**PAGE:**

---+---

In the case of the techniques described herein applied in the context of a disaggregated RAN architecture, one or more components of the disaggregated RAN architecture may be configured to support neural network model partitioning in a wireless communication system as described herein. For example, some operations described as being performed by a UE 115 or a network entity 105 (e.g., a base station 140) may additionally, or alternatively, be performed by one or more components of the disaggregated RAN architecture (e.g., IAB nodes 104, DUs 165, CUs 160, RUs 170, RIC 175, SMO 180).
A UE 115 may include or may be referred to as a mobile device, a wireless device, a remote device, a handheld device, or a subscriber device, or some other suitable terminology, where the “device” may also be referred to as a unit, a station, a terminal, or a client, among other examples. A UE 115 may also include or may be referred to as a personal electronic device such as a cellular phone, a personal digital assistant (PDA), a tablet computer, a laptop computer, or a personal computer. In some examples, a UE 115 may include or be referred to as a wireless local loop (WLL) station, an Internet of Things (IoT) device, an Internet of Everything (IoE) device, or a machine type communications (MTC) device, among other examples, which may be implemented in various objects such as appliances, or vehicles, meters, among other examples.

---+---

**DATASET CONTENT:**
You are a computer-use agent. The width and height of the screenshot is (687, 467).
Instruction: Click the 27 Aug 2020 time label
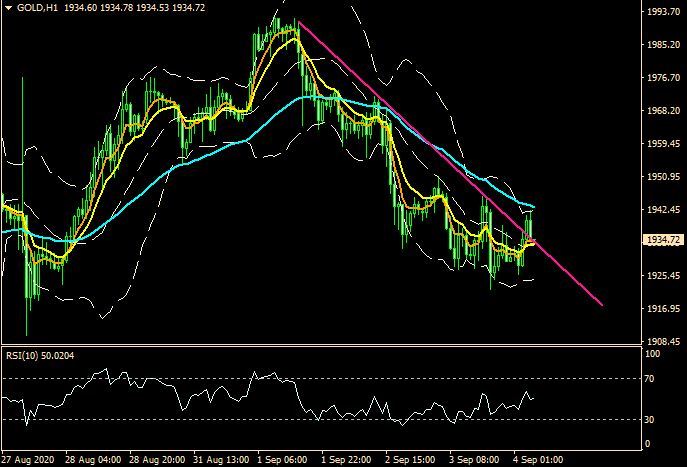pyautogui.click(x=28, y=459)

---+---

Reproduce the full passage about UEs and the disaggregated RAN word for word.

In the case of the techniques described herein applied in the context of a disaggregated RAN architecture, one or more components of the disaggregated RAN architecture may be configured to support neural network model partitioning in a wireless communication system as described herein. For example, some operations described as being performed by a UE 115 or a network entity 105 (e.g., a base station 140) may additionally, or alternatively, be performed by one or more components of the disaggregated RAN architecture (e.g., IAB nodes 104, DUs 165, CUs 160, RUs 170, RIC 175, SMO 180).
A UE 115 may include or may be referred to as a mobile device, a wireless device, a remote device, a handheld device, or a subscriber device, or some other suitable terminology, where the “device” may also be referred to as a unit, a station, a terminal, or a client, among other examples. A UE 115 may also include or may be referred to as a personal electronic device such as a cellular phone, a personal digital assistant (PDA), a tablet computer, a laptop computer, or a personal computer. In some examples, a UE 115 may include or be referred to as a wireless local loop (WLL) station, an Internet of Things (IoT) device, an Internet of Everything (IoE) device, or a machine type communications (MTC) device, among other examples, which may be implemented in various objects such as appliances, or vehicles, meters, among other examples.